Jacob, also called Israel, is one of the three great patriarchs of the Old Testament, venerated by the Orthodox Church as a righteous forefather and an ancestor of Christ according to the flesh. The son of Isaac and Rebecca and the younger twin of Esau, he is remembered as the father of the twelve sons whose descendants became the Twelve Tribes of Israel. His life, recorded in the book of Genesis, is marked by the renewal of the covenant promise first given to Abraham and by a series of encounters with God that shaped the identity of the people of Israel.

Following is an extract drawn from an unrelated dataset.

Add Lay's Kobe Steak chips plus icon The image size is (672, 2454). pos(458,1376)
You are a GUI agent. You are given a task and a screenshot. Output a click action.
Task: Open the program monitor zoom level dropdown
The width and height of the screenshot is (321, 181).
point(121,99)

According to the scriptural narrative, Jacob fled toward Haran to escape his brother Esau, and on the way, at a place he named Bethel, he saw in a dream a ladder set upon the earth whose top reached into heaven, with the angels of God ascending and descending upon it. The Church reads this vision of the heavenly ladder as a prefiguration of the Theotokos, through whom God descended to earth, and of the union of heaven and earth accomplished in the Incarnation. In Haran Jacob served his uncle Laban over many years to marry Leah and Rachel, and with them and their handmaids Bilhah and Zilpah he fathered twelve sons and a daughter.
Returning toward the land of Canaan, Jacob wrestled through the night with a mysterious figure at the ford of the Jabbok and was given the new name Israel, meaning 'one who has prevailed with God.' He spent his final years in Egypt, reunited with his son Joseph, and at his death asked to be buried in the cave of Machpelah in Canaan, the burial place of Abraham and Isaac. The Orthodox Church commemorates him on December 14 and again among the Holy Forefathers and Fathers on the two Sundays before the Nativity of Christ.